Brief 1 >> Output, line for line and unchanged, everything in the listing from the line containing "Task: Toggle Location" down to the line containing "(x=166, y=170)", both of those lines included. Leave the pictures out of your answer.

Page excerpt >>
** START **

Newspaper article International New York Times

Britain Gets Warning Not to Test E.U. Principles ; Merkel Tells Cameron Freedom of Movement Is Not Up for Negotiation

Newspaper article International New York Times

Britain Gets Warning Not to Test E.U. Principles ; Merkel Tells Cameron Freedom of Movement Is Not Up for Negotiation

Article excerpt

Prime Minister David Cameron of Britain has steadily toughened his stance on the European Union, but Chancellor Angela Merkel of Germany says he should not go too far.

Under mounting pressure from anti-European populists and the right wing of his own party, Prime Minister David Cameron of Britain has steadily toughened his stance against the terms of membership in the European Union, gambling that other countries want to keep Britain inside the bloc so much that they will grant him substantial concessions.

But now Mr. Cameron is getting a clear warning from his closest and most powerful ally on the Continent, Chancellor Angela Merkel of Germany, not to miscalculate how far Europe is willing to go to accommodate him.

At issue is Mr. Cameron's consideration of proposals to clamp down on the right of Europeans to live and work in Britain, potentially putting him at odds with one of the European Union's most basic policies, the free movement of its citizens within its borders. Mr. Cameron, who faces a general election in the spring, has promised to set out his proposals by Christmas.

Should he go too far, Ms. Merkel might abandon Britain to a future outside the bloc, according to German media reports.

Ms. Merkel wants to prevent a British exit from the union, but limiting the ability of Europeans to move freely throughout its 28 nations would breach a fundamental principle, unidentified government sources told Der Spiegel magazine over the weekend. Ms. Merkel, it reported, feared Britain's Europe policy was near a "point of no return."

Asked on Monday whether Ms. Merkel had drawn "a red line" with Mr. Cameron over immigration quotas, her spokesman, Steffen Seibert, described freedom of movement as one of the cardinal principles of the European Union.

"We see this as a valuable achievement," he said. "For Germany, the freedom of movement is not negotiable."

** END **

Brief 2 >> Return the whole news article on Merkel's warning to Britain word for word.

Pointing listing for text and elements:
** START **

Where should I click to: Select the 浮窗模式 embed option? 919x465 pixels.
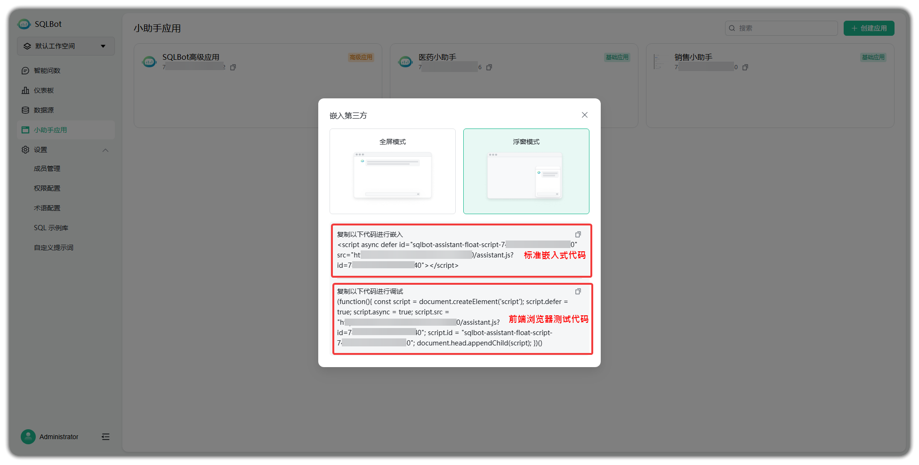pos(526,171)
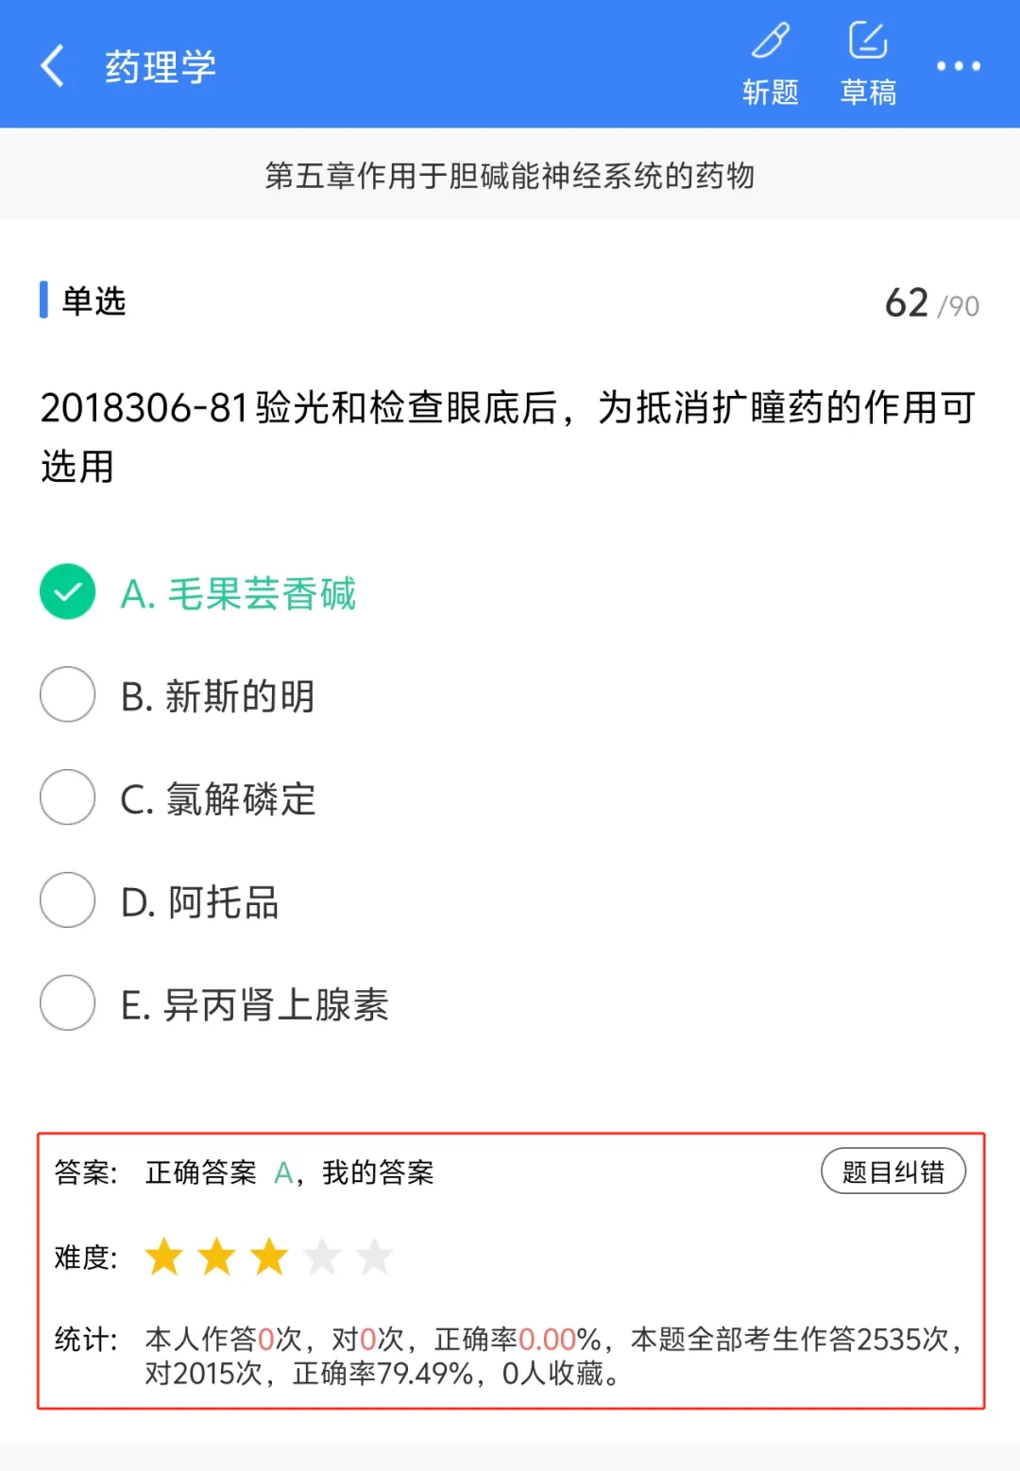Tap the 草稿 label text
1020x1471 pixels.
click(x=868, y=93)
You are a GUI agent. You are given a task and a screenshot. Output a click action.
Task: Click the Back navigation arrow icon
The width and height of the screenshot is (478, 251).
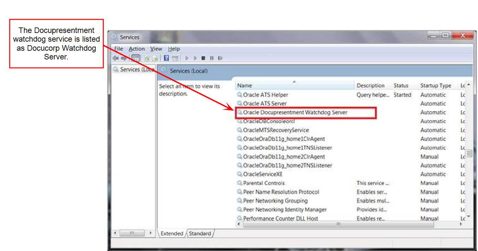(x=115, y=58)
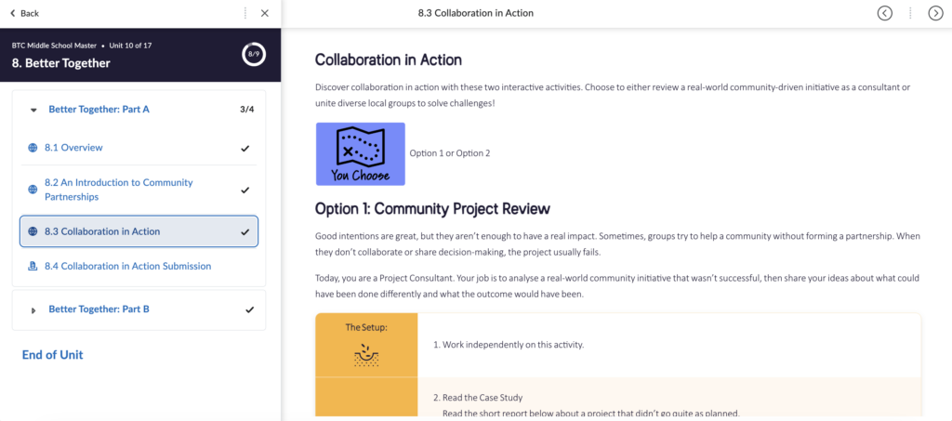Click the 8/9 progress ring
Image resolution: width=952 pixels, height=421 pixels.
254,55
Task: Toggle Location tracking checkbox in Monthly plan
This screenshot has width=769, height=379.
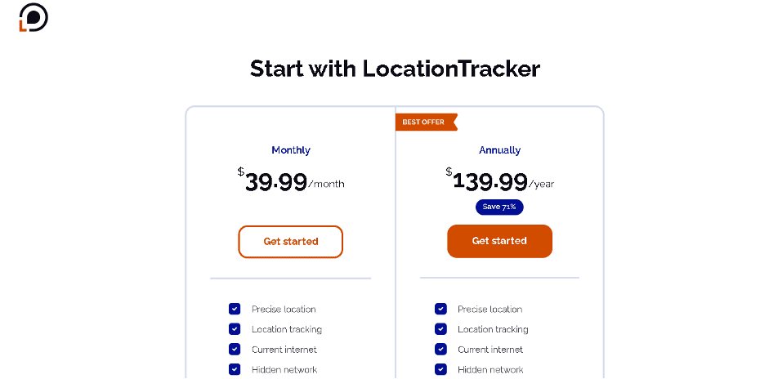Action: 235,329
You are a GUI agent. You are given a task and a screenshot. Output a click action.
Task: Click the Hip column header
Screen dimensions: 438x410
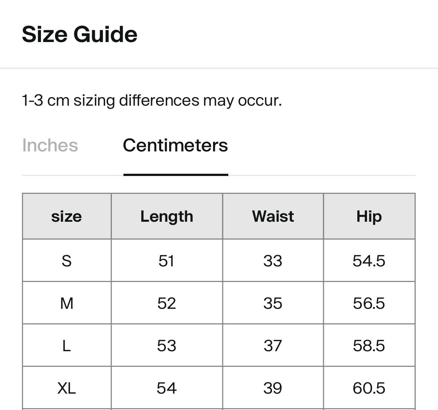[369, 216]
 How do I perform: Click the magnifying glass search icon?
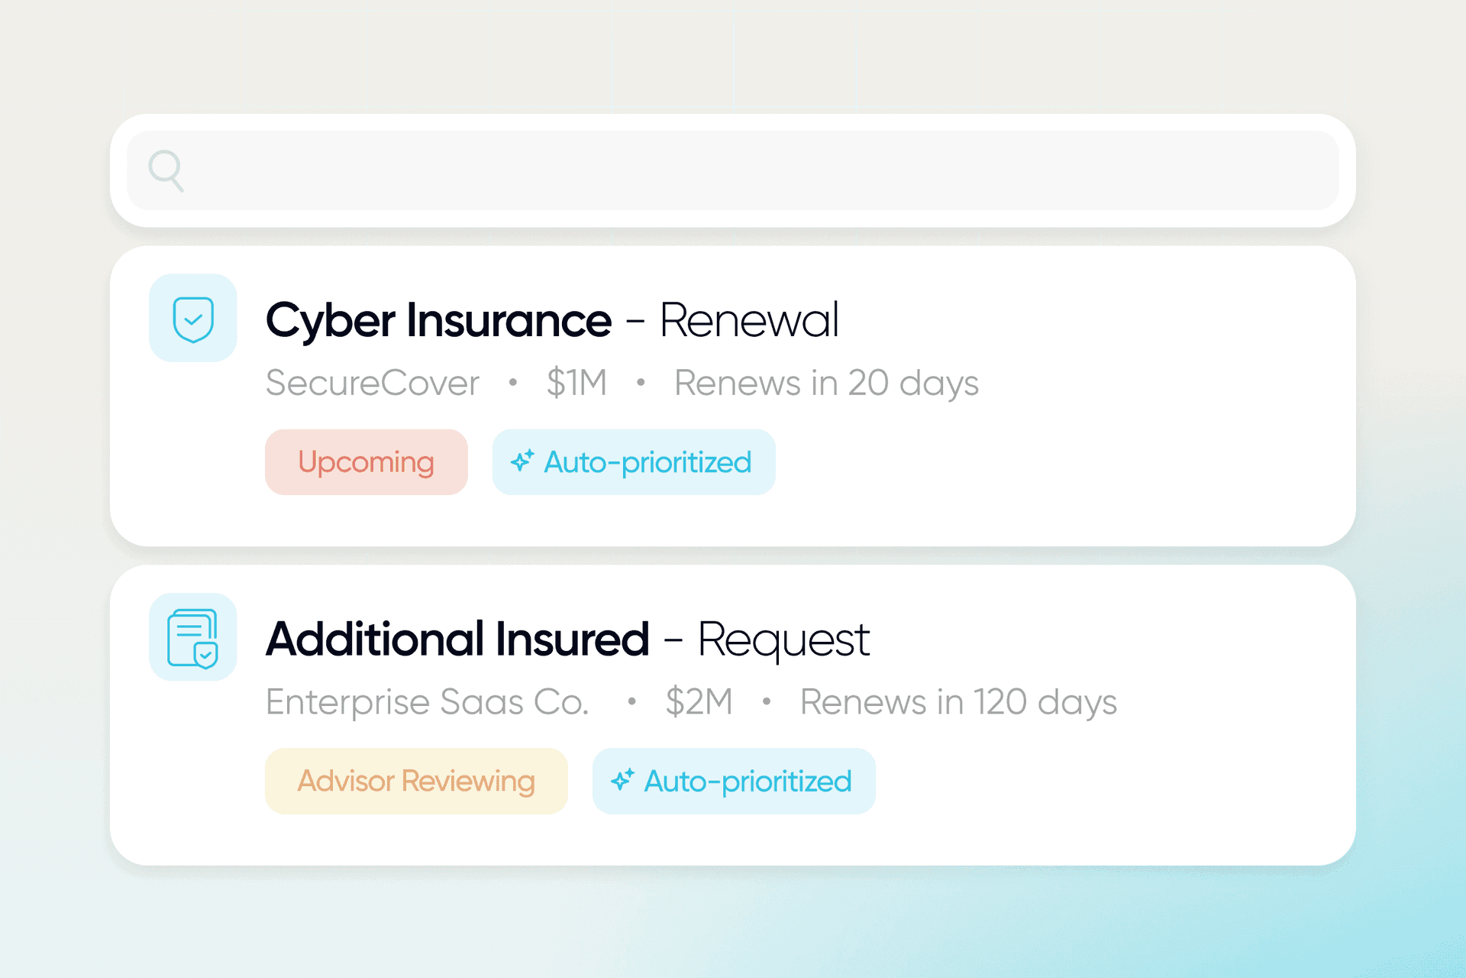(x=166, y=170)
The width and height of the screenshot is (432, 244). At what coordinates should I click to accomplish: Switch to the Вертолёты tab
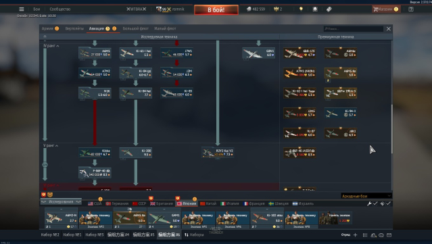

** END **

Complete output 1 >>
Task: Toggle Location tracking checkbox in Monthly plan
This screenshot has width=769, height=379.
Action: 235,329
You are a GUI agent. You are given a task and a screenshot. Output a click action.
Task: Click the Hip column header
Screen dimensions: 438x410
[369, 216]
 How do I perform: Click the magnifying glass search icon?
(x=166, y=170)

Complete output 2 >>
Newspaper article International New York Times

Britain Gets Warning Not to Test E.U. Principles ; Merkel Tells Cameron Freedom of Movement Is Not Up for Negotiation

Newspaper article International New York Times

Britain Gets Warning Not to Test E.U. Principles ; Merkel Tells Cameron Freedom of Movement Is Not Up for Negotiation

Article excerpt

Prime Minister David Cameron of Britain has steadily toughened his stance on the European Union, but Chancellor Angela Merkel of Germany says he should not go too far.

Under mounting pressure from anti-European populists and the right wing of his own party, Prime Minister David Cameron of Britain has steadily toughened his stance against the terms of membership in the European Union, gambling that other countries want to keep Britain inside the bloc so much that they will grant him substantial concessions.

But now Mr. Cameron is getting a clear warning from his closest and most powerful ally on the Continent, Chancellor Angela Merkel of Germany, not to miscalculate how far Europe is willing to go to accommodate him.

At issue is Mr. Cameron's consideration of proposals to clamp down on the right of Europeans to live and work in Britain, potentially putting him at odds with one of the European Union's most basic policies, the free movement of its citizens within its borders. Mr. Cameron, who faces a general election in the spring, has promised to set out his proposals by Christmas.

Should he go too far, Ms. Merkel might abandon Britain to a future outside the bloc, according to German media reports.

Ms. Merkel wants to prevent a British exit from the union, but limiting the ability of Europeans to move freely throughout its 28 nations would breach a fundamental principle, unidentified government sources told Der Spiegel magazine over the weekend. Ms. Merkel, it reported, feared Britain's Europe policy was near a "point of no return."

Asked on Monday whether Ms. Merkel had drawn "a red line" with Mr. Cameron over immigration quotas, her spokesman, Steffen Seibert, described freedom of movement as one of the cardinal principles of the European Union.

"We see this as a valuable achievement," he said. "For Germany, the freedom of movement is not negotiable."